Janis Joplin - I Got Dem Ol' Kozmic Blues Again Mama
http://blogcritics.org/music/article/music-review-janis-joplin-i-got/
Author: David Bowling
Jun 12, 2010
The Monterey Pop festival made the world take notice. Cheap Thrills
made Janis Joplin a star, and Woodstock made her a mega star. She
released I Got Dem Ol' Kozmic Blues Again Mama during September of
1969 and one platinum award album for sales later she stood atop the
rock world.
Joplin's studio output was minimal, so it is difficult to place this
album in context since it is unknown what musical paths she would
have traveled had she lived. Kozmic Blues does show that her musical
vision was expanding beyond the sound of her former group, Big
Brother and The Holding Company. Brass was added to a number of
tracks as she explored rock, blues, and soul. Through it all her
unique, tortured, and powerful voice provided the foundation for her
music and appeal.
She attracted a stellar cast of musicians to support her solo debut.
They included guitarists Sam Andrew and Mike Bloomfield, bassist Brad
Campbell, keyboardists Richard Kermode and Gabriel Mekler, drummers
Maury Baker and Lonnie Castille, and a brass section consisting of
Terry Clements, Cornelius Flowers, and Luis Gasca.
The album blasts out of the gate with "Try (Just A Little Harder)" as
it shows she is just fine on her own. She moves on to one of the most
inspired song choices of her career. On "Maybe," which was a big
doo-wop hit for the Chantels during the late fifties, Janis gives a
smooth performance that showed a new maturity.
The album is solid from beginning to end. Barry and Robin Gibb
originally wrote "To Love Somebody" as a soul song. Their own hit
version was light rock but Joplin's interpretation was anything but.
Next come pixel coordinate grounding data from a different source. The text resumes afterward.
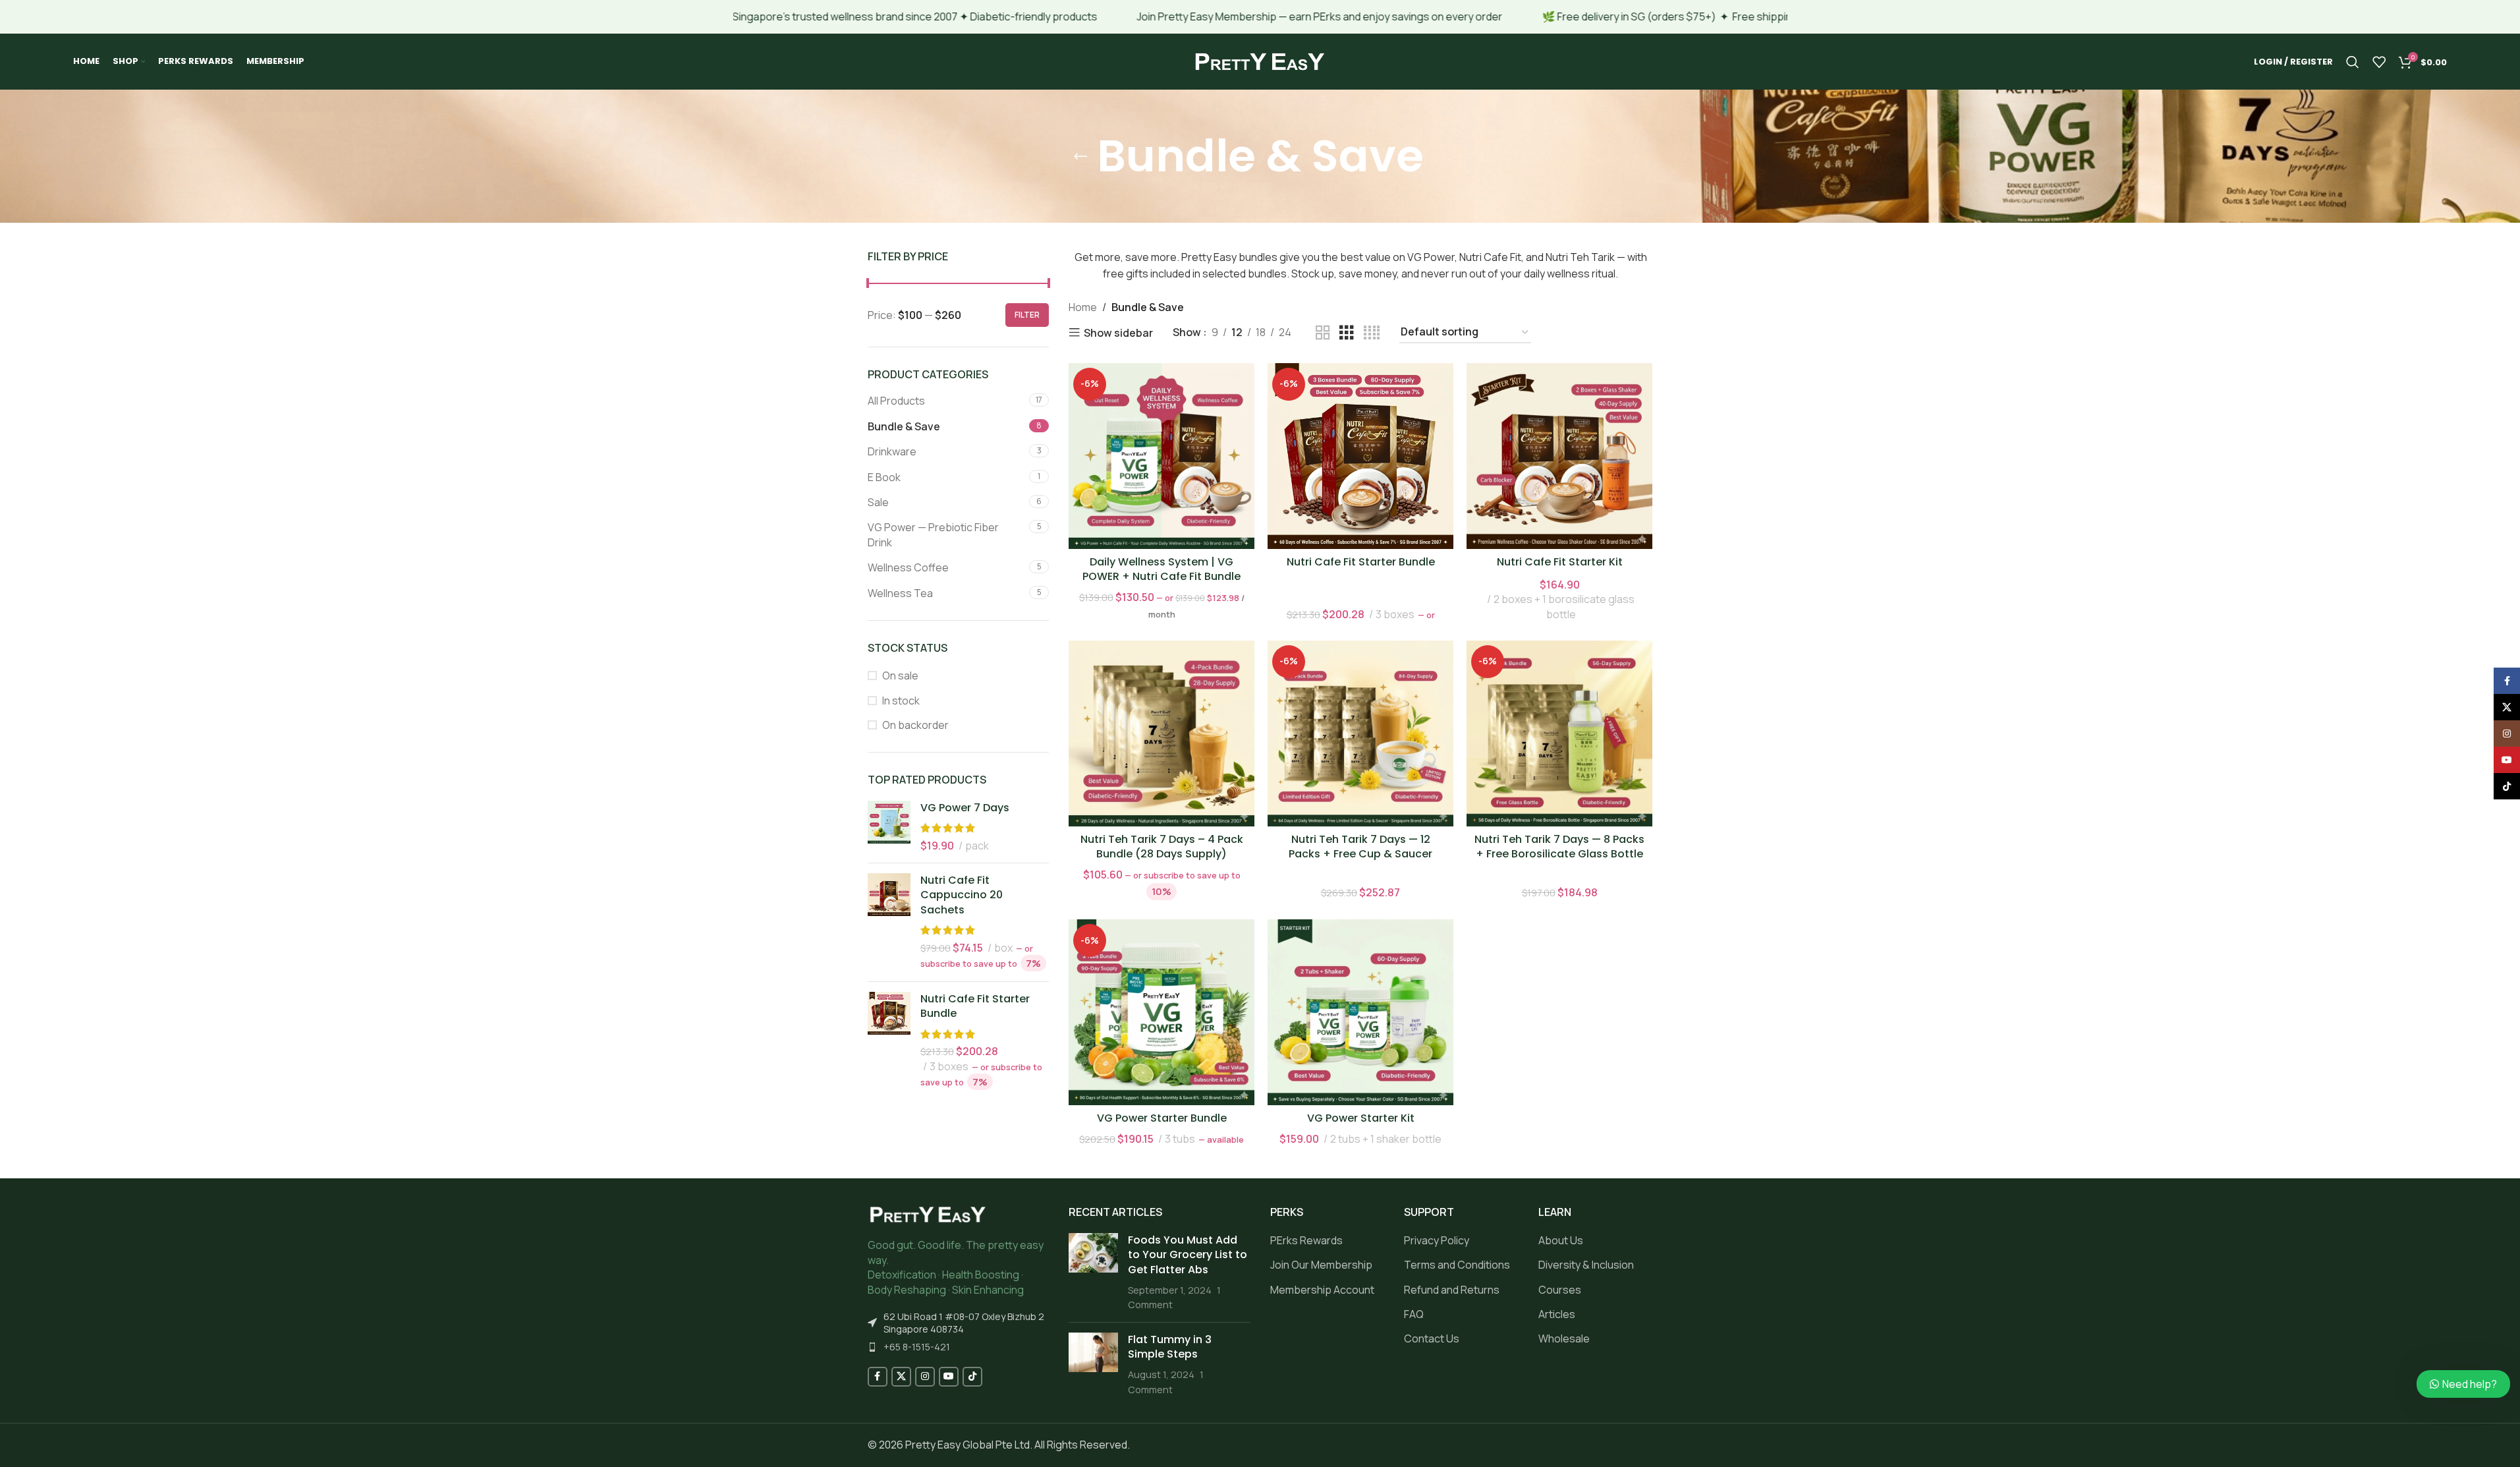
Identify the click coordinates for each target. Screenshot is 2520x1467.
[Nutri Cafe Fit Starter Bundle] (889, 1041)
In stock (901, 700)
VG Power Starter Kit (1360, 1118)
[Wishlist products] (2379, 62)
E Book (884, 477)
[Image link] (928, 1214)
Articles (1556, 1314)
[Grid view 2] (1323, 333)
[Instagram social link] (925, 1377)
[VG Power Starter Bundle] (1161, 1012)
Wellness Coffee (908, 567)
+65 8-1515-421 (916, 1346)
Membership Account (1322, 1289)
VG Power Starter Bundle (1162, 1118)
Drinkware (892, 451)
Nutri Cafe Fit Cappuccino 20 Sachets (961, 895)
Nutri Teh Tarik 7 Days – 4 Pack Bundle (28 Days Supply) (1161, 846)
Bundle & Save (904, 426)
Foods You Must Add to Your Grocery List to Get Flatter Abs (1187, 1254)
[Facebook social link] (877, 1377)
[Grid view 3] (1346, 333)
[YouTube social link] (949, 1377)
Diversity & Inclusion (1586, 1264)
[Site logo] (1260, 60)
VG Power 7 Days (964, 808)
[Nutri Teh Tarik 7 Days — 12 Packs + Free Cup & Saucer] (1360, 733)
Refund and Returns (1451, 1289)
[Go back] (1080, 156)
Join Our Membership (1321, 1264)
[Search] (2352, 62)
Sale (878, 502)
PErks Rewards (1306, 1240)
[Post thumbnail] (1093, 1272)
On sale (900, 675)
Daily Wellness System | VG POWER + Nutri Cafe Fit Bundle (1161, 569)
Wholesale (1564, 1338)
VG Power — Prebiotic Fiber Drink (933, 534)
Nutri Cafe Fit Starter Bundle (975, 1006)
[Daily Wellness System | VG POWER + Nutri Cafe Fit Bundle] (1161, 456)
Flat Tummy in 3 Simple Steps (1170, 1347)
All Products (896, 400)
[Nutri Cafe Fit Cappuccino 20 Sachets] (889, 922)
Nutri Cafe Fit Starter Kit (1560, 561)
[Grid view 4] (1372, 333)
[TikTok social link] (972, 1377)
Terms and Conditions (1457, 1264)
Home (1083, 307)
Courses (1559, 1289)
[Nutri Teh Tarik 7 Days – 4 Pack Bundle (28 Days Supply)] (1161, 733)
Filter (1027, 314)
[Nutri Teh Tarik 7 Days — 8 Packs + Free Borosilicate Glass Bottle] (1559, 733)
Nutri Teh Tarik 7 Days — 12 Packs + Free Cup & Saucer (1360, 846)
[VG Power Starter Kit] (1360, 1012)
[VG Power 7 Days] (889, 827)
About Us (1560, 1240)
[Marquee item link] (1187, 17)
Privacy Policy (1436, 1240)
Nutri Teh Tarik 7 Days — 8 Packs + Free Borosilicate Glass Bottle (1559, 846)
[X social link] (901, 1377)
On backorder (915, 725)
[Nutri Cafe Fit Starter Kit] (1559, 456)
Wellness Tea (900, 593)
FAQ (1414, 1314)
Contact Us (1431, 1338)
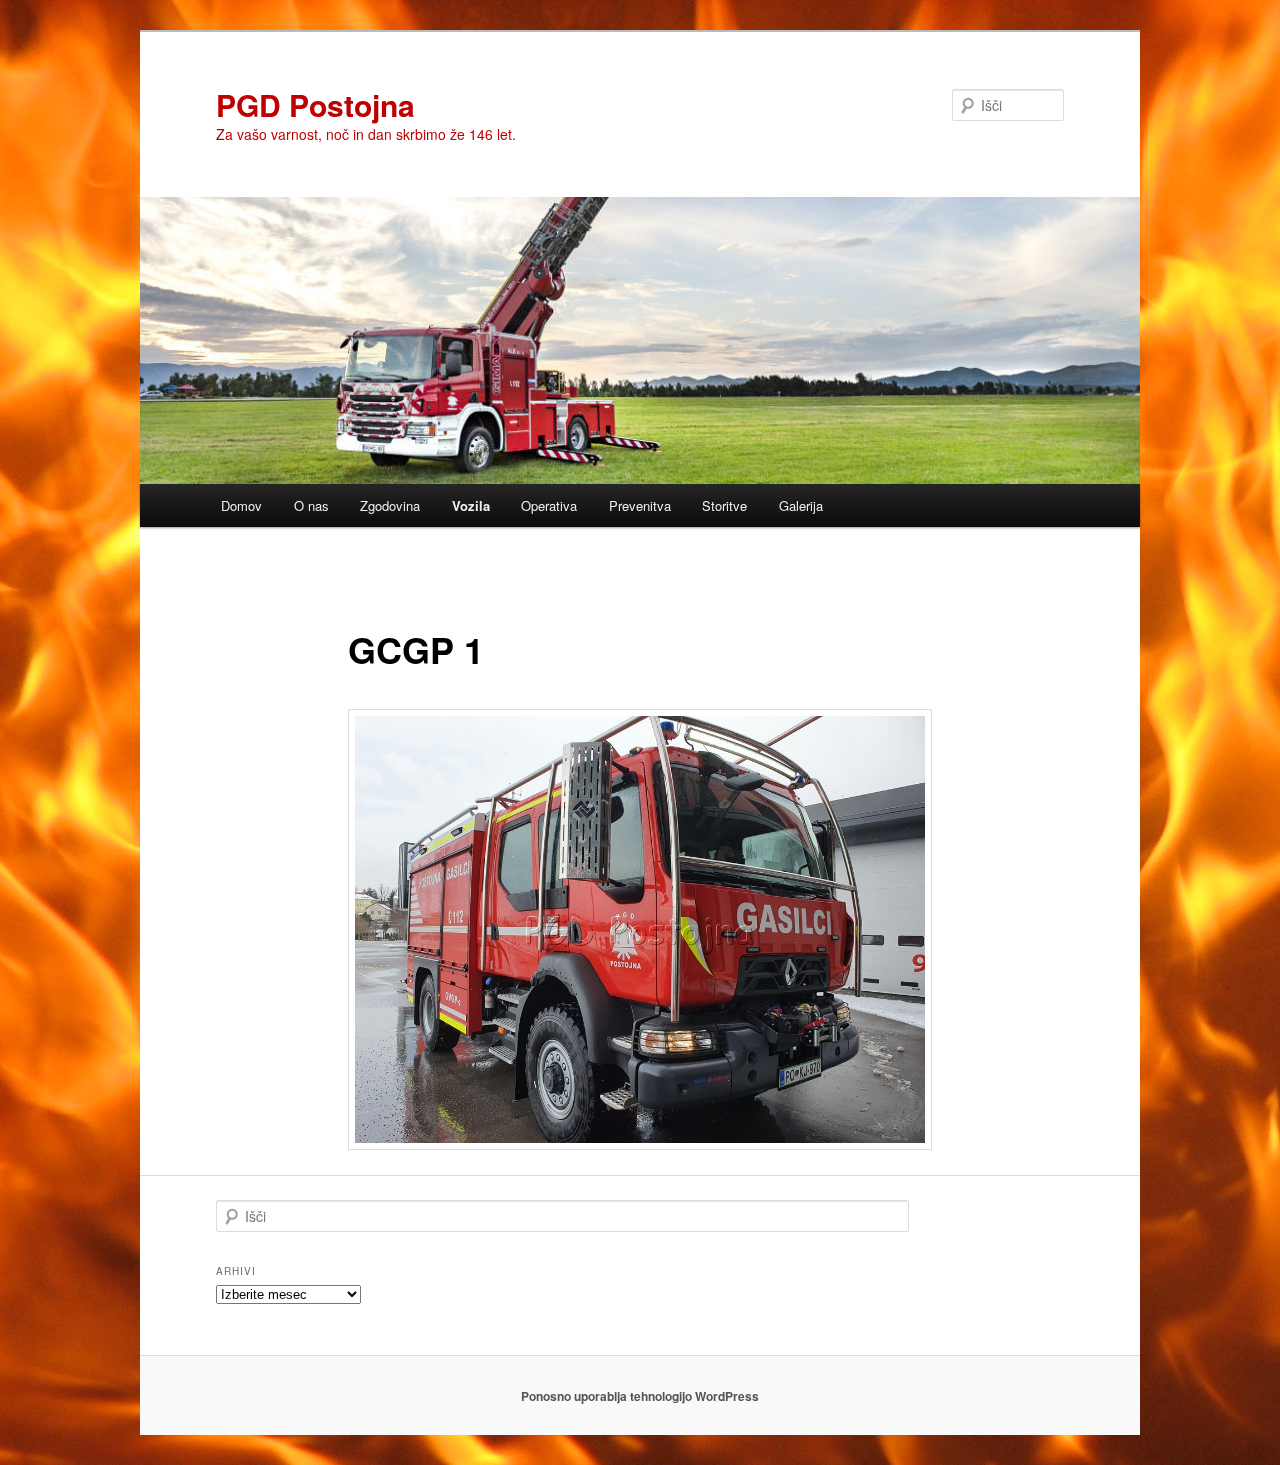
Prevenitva (640, 505)
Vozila (471, 505)
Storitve (724, 505)
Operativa (549, 505)
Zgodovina (390, 505)
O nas (311, 505)
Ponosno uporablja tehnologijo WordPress (640, 1396)
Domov (241, 505)
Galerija (801, 505)
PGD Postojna (315, 104)
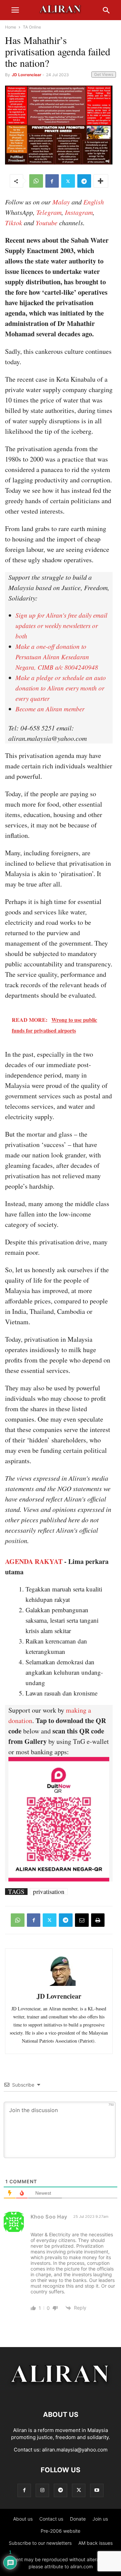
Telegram (49, 212)
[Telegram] (84, 181)
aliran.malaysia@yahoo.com (75, 2449)
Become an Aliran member (49, 709)
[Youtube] (97, 2490)
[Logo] (61, 2394)
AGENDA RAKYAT (34, 1561)
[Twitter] (68, 181)
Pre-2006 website (60, 2531)
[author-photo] (59, 1985)
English (93, 201)
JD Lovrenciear (26, 74)
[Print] (98, 1920)
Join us (100, 2519)
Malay (61, 201)
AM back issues (95, 2543)
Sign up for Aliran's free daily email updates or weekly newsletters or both (61, 625)
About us (23, 2519)
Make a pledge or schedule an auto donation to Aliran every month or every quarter (60, 688)
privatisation (49, 1891)
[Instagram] (42, 2490)
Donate (78, 2519)
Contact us (51, 2519)
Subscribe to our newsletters (40, 2543)
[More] (100, 181)
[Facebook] (52, 181)
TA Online (32, 27)
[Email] (82, 1920)
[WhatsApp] (36, 181)
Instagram (79, 212)
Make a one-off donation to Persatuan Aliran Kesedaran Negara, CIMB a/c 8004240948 (56, 656)
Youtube (46, 222)
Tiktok (13, 222)
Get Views (103, 74)
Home (10, 27)
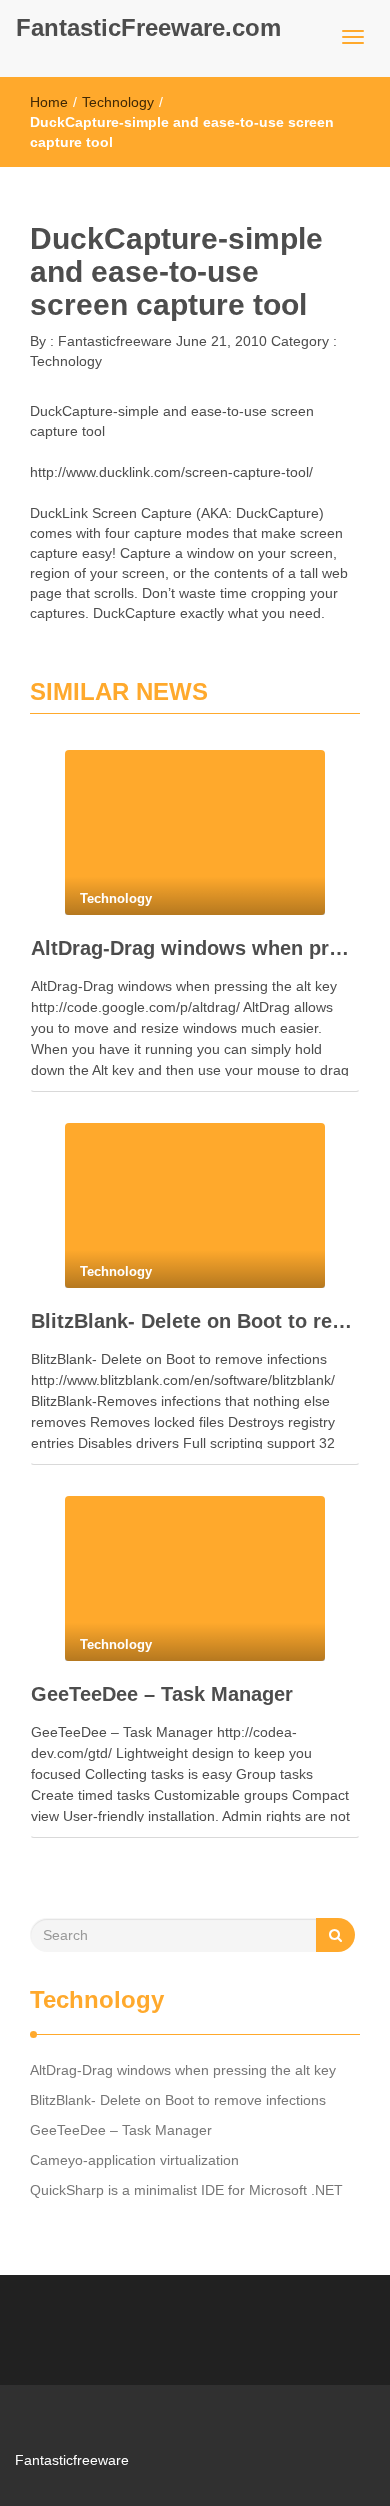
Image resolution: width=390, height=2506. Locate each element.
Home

Her vocal captures the original intent as she turns it into a soulful
tour de force. She reached back to 1935 for the Lorenz Hart and
Richard Rodgers tune "Little Girl Blue." Rodgers was still alive when
this album was released and I have always wondered what he thought
about his old Broadway show stopper being turned into a great blues
song. "Work Me Lord," at close to seven minutes, is a song she works
until you think it can't go on and then it does. It leaves you
drained just listening to it.
I Got Dem Ol' Kozmic Blues Again Mama is a strong musical statement
by Janis Joplin which has withstood the test of time. It remains a
key ingredient in the career of one of the first legendary female rockers.